UPDATE #2: Thanks to a tip from fellow subway rider Aaron Ross, I
adjusted the Cachesize setting for BerkeleyDB and now it beats the
file system by a significant margin. Below is the final code
(including other suggestions):
#!/usr/bin/perl -w
use strict;
use Benchmark qw(:all);
use BerkeleyDB;
my $file_dir = '/home/perrin/filetest';
my $db_dir = '/home/perrin/dbdir';
my $db_file = '/home/perrin/dbtest';
my %db;
my $env = new BerkeleyDB::Env(
-Home => $db_dir,
-Flags => DB_INIT_CDB | DB_CREATE | DB_INIT_MPOOL,
-Cachesize => 23152000,
)
or die "can't create BerkelyDB::Env: $!";
my $db_obj = tie %db, 'BerkeleyDB::Btree',
-Filename => $db_file,
-Flags => DB_CREATE,
-Mode => 0666,
-Env => $env
or die $!;
sub read_file {
my $key = shift;
my $file = "$file_dir/$key";
my $value;
open(FH, '<', $file) or die $!;
read FH, $value, (stat FH)[7];
close FH;
return $value;
}
sub slurp_file {
my $key = shift;
my $file = "$file_dir/$key";
local $/;
open(FH, '<', $file) or die $!;
my $value = <FH>;
close FH;
return $value;
}
sub sysread_file {
my $key = shift;
my $file = "$file_dir/$key";
my $value;
open(FH, '<', $file) or die $!;
sysread FH, $value, (stat FH)[7];
close FH;
return $value;
}
sub print_file {
my ($key, $value) = @_;
my $file = "$file_dir/$key";
open(FH, '>', $file) or die $!;
print FH $value;
close FH;
}
sub write_file {
my ($key, $value) = @_;
my $file = "$file_dir/$key";
open(FH, '>', $file) or die $!;
print FH $value;
close FH;
}
sub syswrite_file {
my ($key, $value) = @_;
my $file = "$file_dir/$key";
open(FH, '>', $file) or die $!;
print FH $value;
close FH;
}
cmpthese(50, {
'file write' => sub {
for (0..1000) {
write_file($_, $_ x 8000);
}
},
'berkeley write' => sub {
for (0..1000) {
$db_obj->db_put($_, $_ x 8000);
}
},
'file print' => sub {
for (0..1000) {
print_file($_, $_ x 8000);
}
},
'file syswrite' => sub {
for (0..1000) {
syswrite_file($_, $_ x 8000);
}
},
});
cmpthese(100, {
'file read' => sub {
for (0..1000) {
read_file($_);
}
},
'file slurp' => sub {
my $test;
for (0..1000) {
$test = slurp_file($_);
}
},
'file sysread' => sub {
my $test;
for (0..1000) {
$test = sysread_file($_);
}
},
'berkeley read' => sub {
my $v;
for (0..1000) {
$db_obj->db_get($_, $v);
}
},
});
This gives the following results:
Benchmark: timing 50 iterations of berkeley write, file print, file sy
+swrite, file write...
berkeley write: 5 wallclock secs ( 5.17 usr + 0.02 sys = 5.19 CPU) +@ 9.63/s (n=50)

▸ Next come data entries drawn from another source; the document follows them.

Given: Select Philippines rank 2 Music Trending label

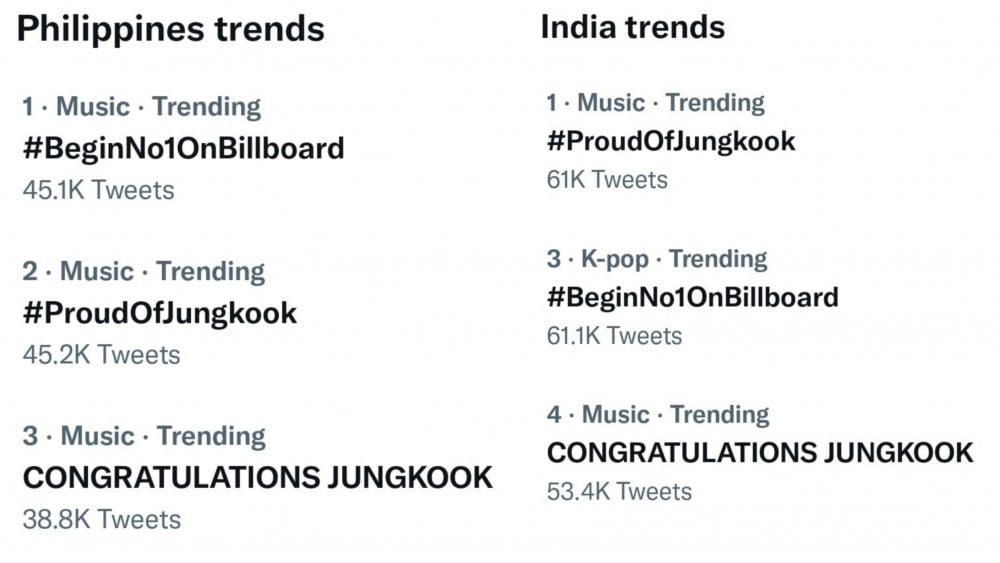Looking at the screenshot, I should [x=143, y=271].
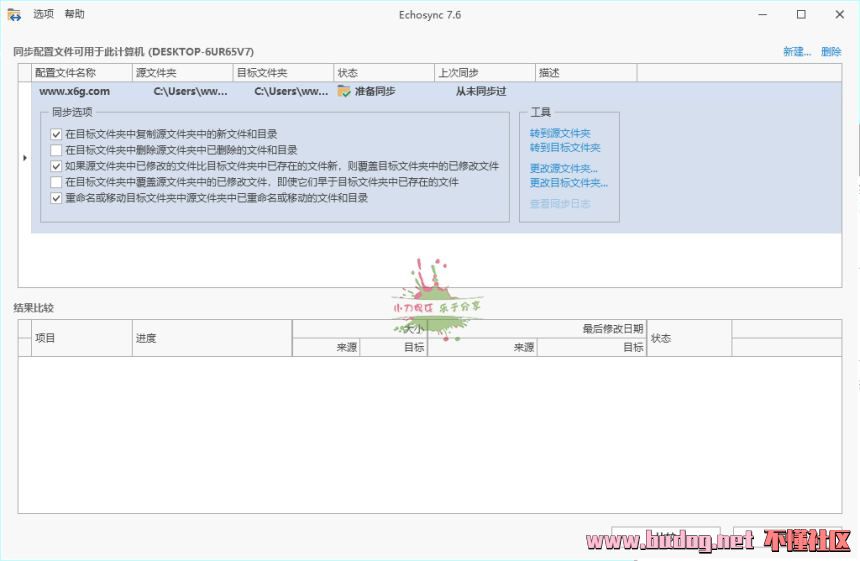Click 更改源文件夹... link

563,169
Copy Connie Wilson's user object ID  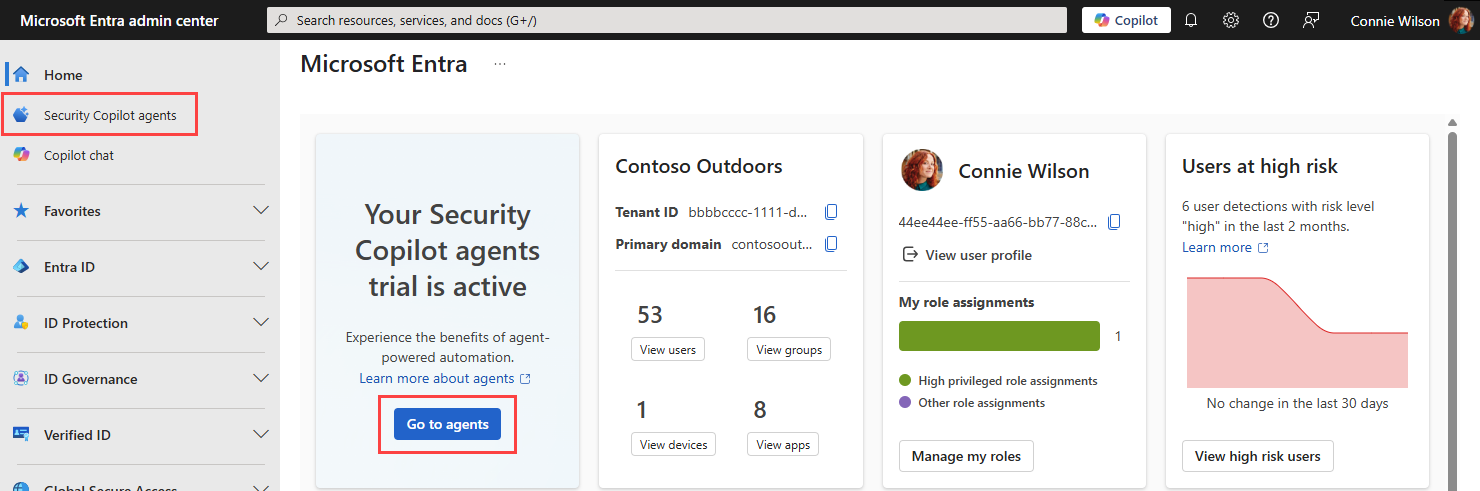(1115, 222)

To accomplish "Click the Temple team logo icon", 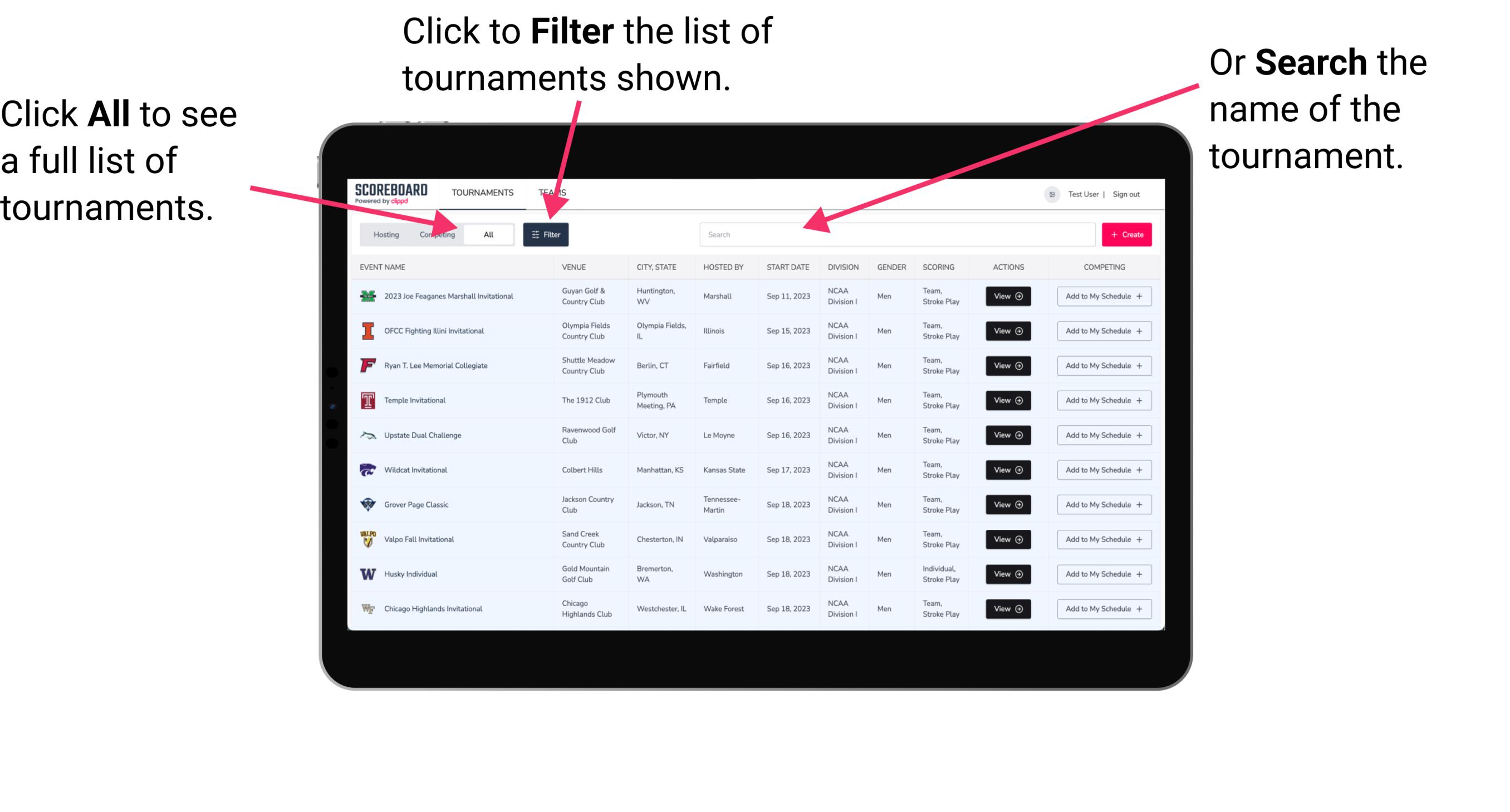I will pos(367,401).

file print: 10 wallclock secs ( 4.38 usr + 4.00 sys = 8.38 CPU) @ 5.97/s (n=50)
file syswrite: 11 wallclock secs ( 4.35 usr + 4.08 sys = 8.43 CPU) @ 5.93/s (n=50)

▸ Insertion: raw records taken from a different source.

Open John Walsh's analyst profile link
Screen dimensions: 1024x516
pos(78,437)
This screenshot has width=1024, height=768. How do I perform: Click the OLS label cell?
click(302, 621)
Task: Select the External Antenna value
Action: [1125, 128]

file write: 10 wallclock secs ( 4.37 usr + 4.26 sys = 8.63 CPU) @ 5.79/s (n=50)
Rate file write file syswrite file print berkeley write
file write 5.79/s -- -2% -3% -40%
file syswrite 5.93/s 2% -- -1% -38%
file print 5.97/s 3% 1% -- -38%
berkeley write 9.63/s 66% 62% 61% --
Benchmark: timing 100 iterations of berkeley read, file read, file slurp, file sysread...
berkeley read: 4 wallclock secs ( 3.72 usr + 0.03 sys = 3.75 CPU) @ 26.67/s (n=100)
file read: 5 wallclock secs ( 2.71 usr + 2.01 sys = 4.72 CPU) @ 21.19/s (n=100)
file slurp: 6 wallclock secs ( 3.88 usr + 2.03 sys = 5.91 CPU) @ 16.92/s (n=100)
file sysread: 4 wallclock secs ( 2.49 usr + 1.91 sys = 4.40 CPU) @ 22.73/s (n=100)
Rate file slurp file read file sysread berkeley read
file slurp 16.9/s -- -20% -26% -37%
file read 21.2/s 25% -- -7% -21%
file sysread 22.7/s 34% 7% -- -15%
berkeley read 26.7/s 58% 26% 17% --
If you are using BerkeleyDB, make sure you tune that cache size!
Use the db_stat utility and this document.